Saturday, March 21, 2009

WHAT WOULD RORSCHACH DO?

Updated


Break one of DD's little fingers for this likeness?
'Can't ignore. Serious business. Slur on reputation.'


DD reads a frontpage story in the Los Angeles Times on whimpering coming from AIG executives and others: "On Wall Street, where outsized pay is a significant attraction, staffers worried that Congress could rewrite a compensation system ... Top executives [scrambled to calm employees and lobby Congress]."

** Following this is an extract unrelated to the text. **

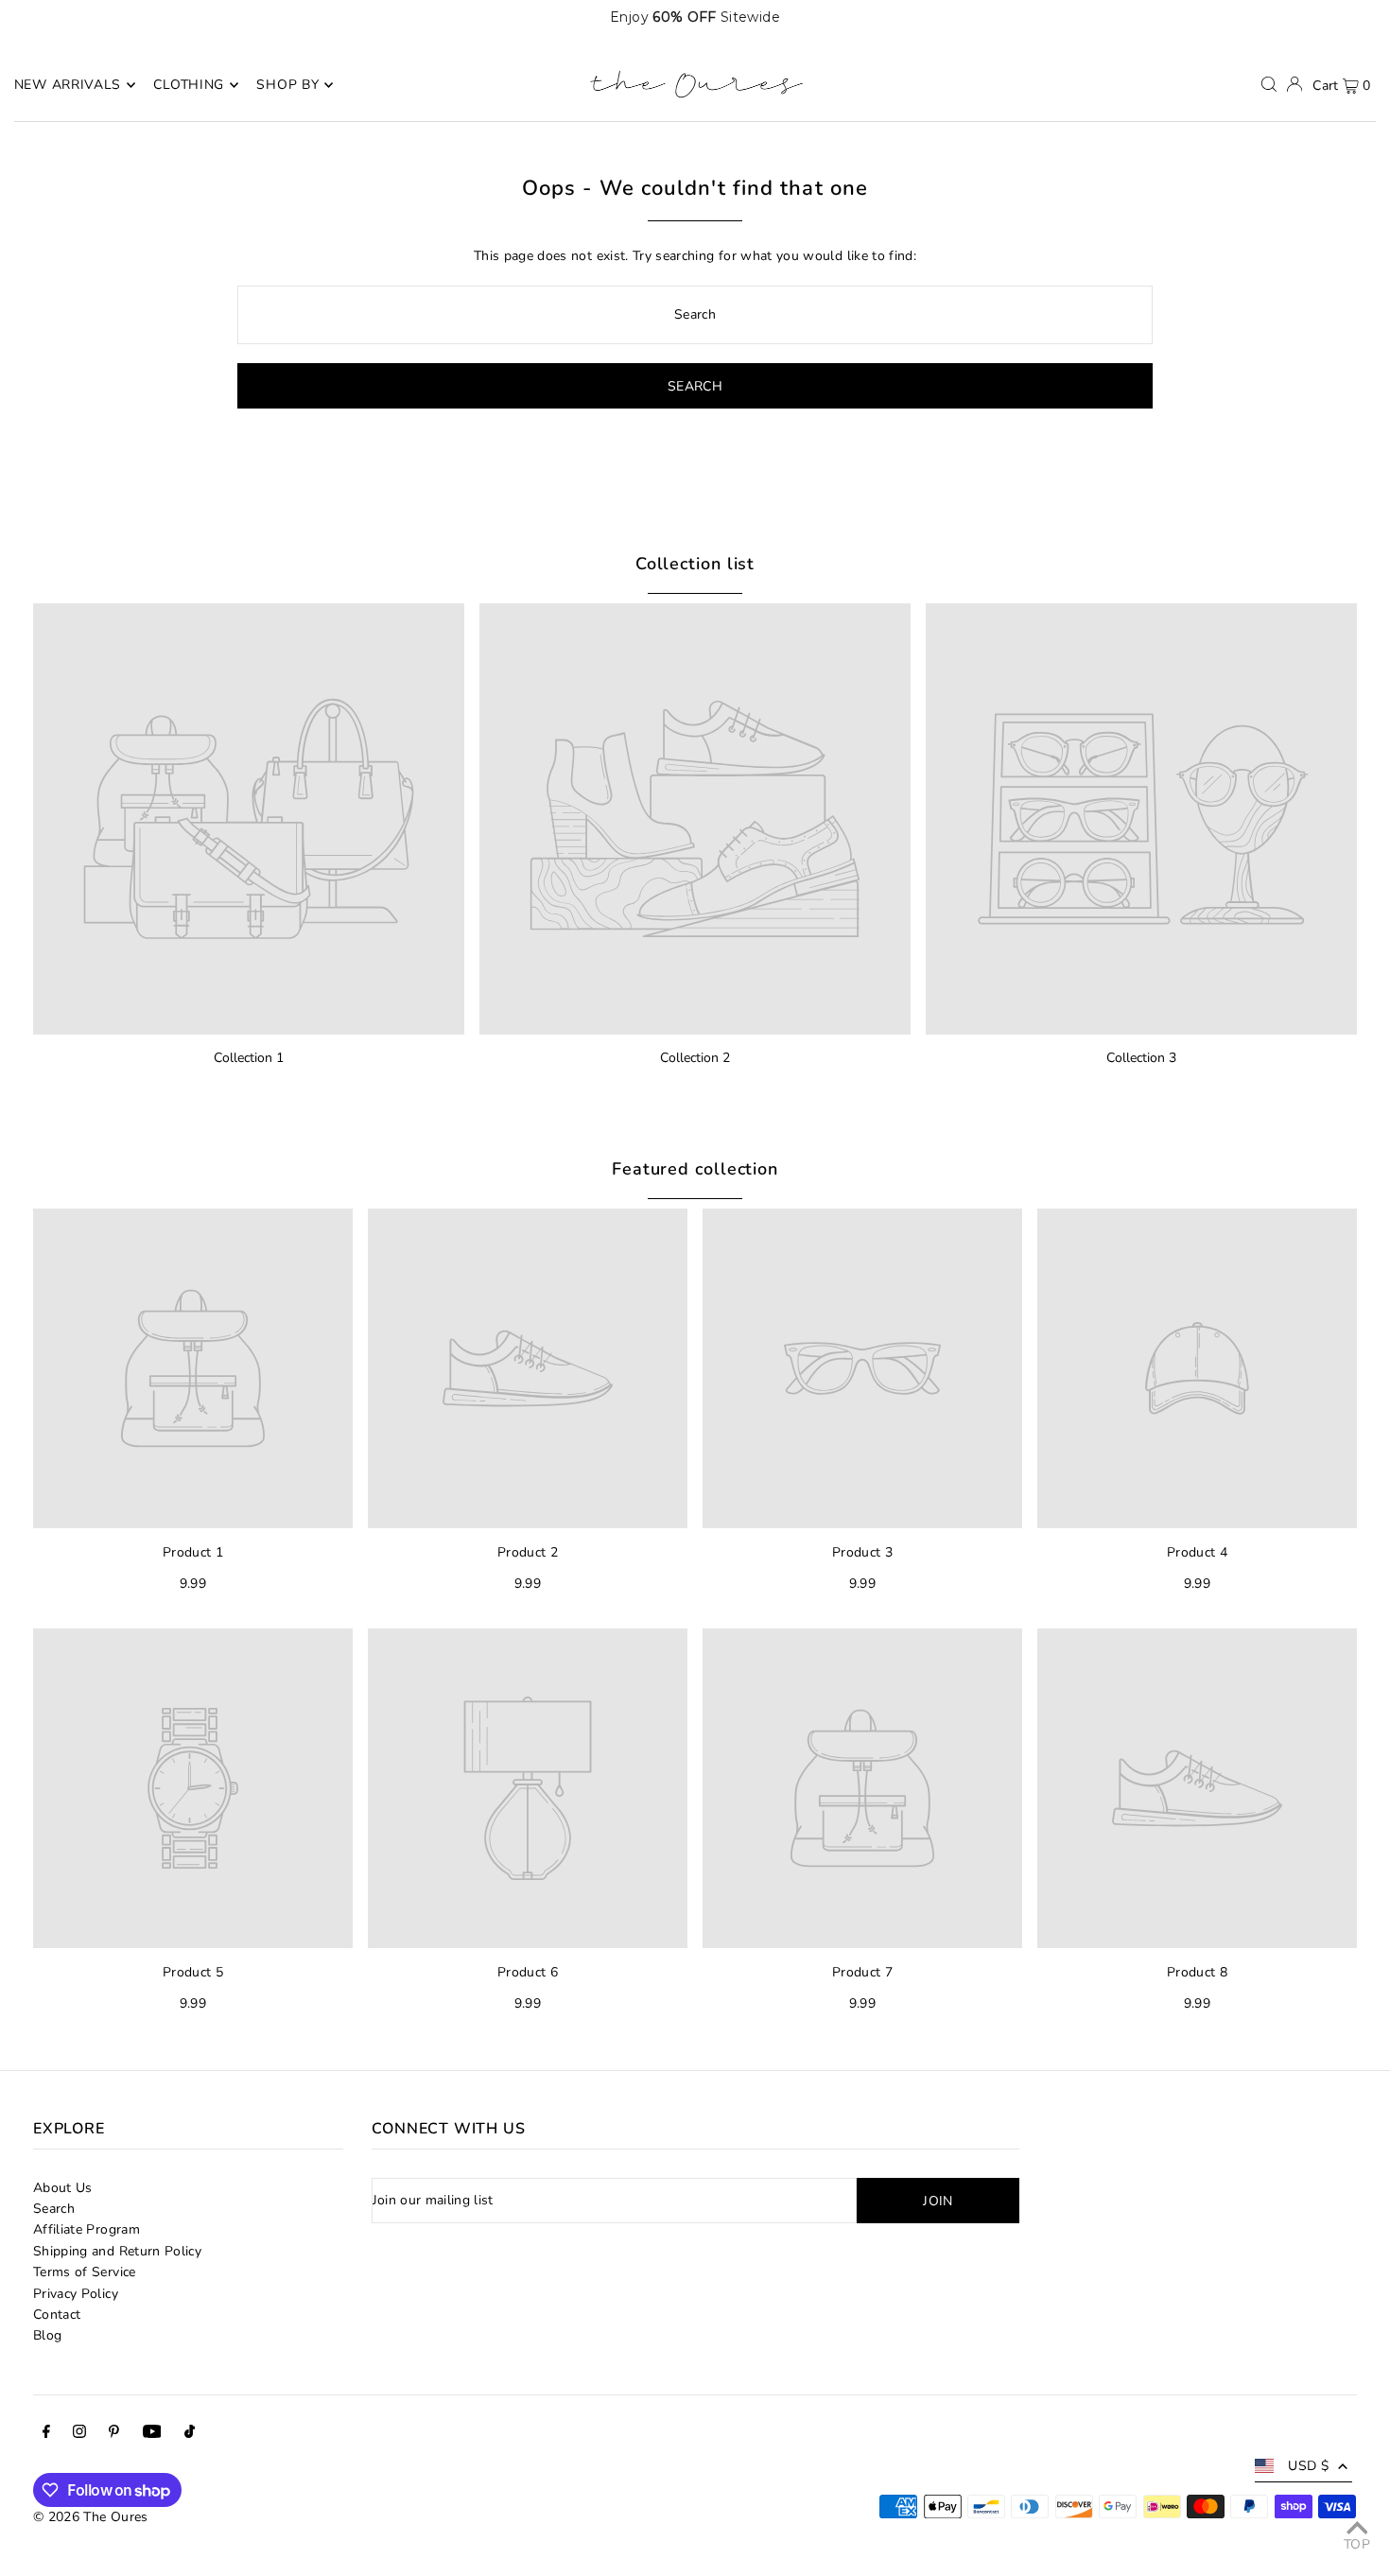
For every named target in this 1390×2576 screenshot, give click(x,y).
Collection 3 (1141, 1058)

In the 1985 NYC world of the Watchmen, Rorschach only dealt with the city's underbelly. His favorite activity was putting the squeeze on ex-felons at Happy Harry's and beating to death those he ran across in the act of perpetrating violent crime. One scene from the comic shows him readying his cravat for use in strangling someone interrupted while raping a woman in an alley. When Rorschach finally comes to blows with a 'better class' of person, Veidt, he is easily defeated. Refusing to compromise on his black and white sense of right and wrong, he's put to death in the snow at the bottom of the world by Dr. Manhattan.

So it's hard to know what Rorschach would think is right for Wall Street. Because he avidly reads The New Frontiersman, a raggedy-ass newspaper from the extreme right, he would not be sympathetic to over-compensated business executives.

Since Rorschach's sense of morality defined him, compelling him into the streets to destroy the wicked without mercy or hesitation, it is inspiring to think of what he might do to the shadowy bonus recipients of Wall Street. Would he throw one down an elevator? Handcuff another to a stanchion in an apartment, leave a hacksaw within reach, and set the room ablaze with gasoline? Would he "put fourteen in the hospital needlessly" while squeezing the name and address of their boss from them? Would he crush one of their skulls out of sight in the men's room?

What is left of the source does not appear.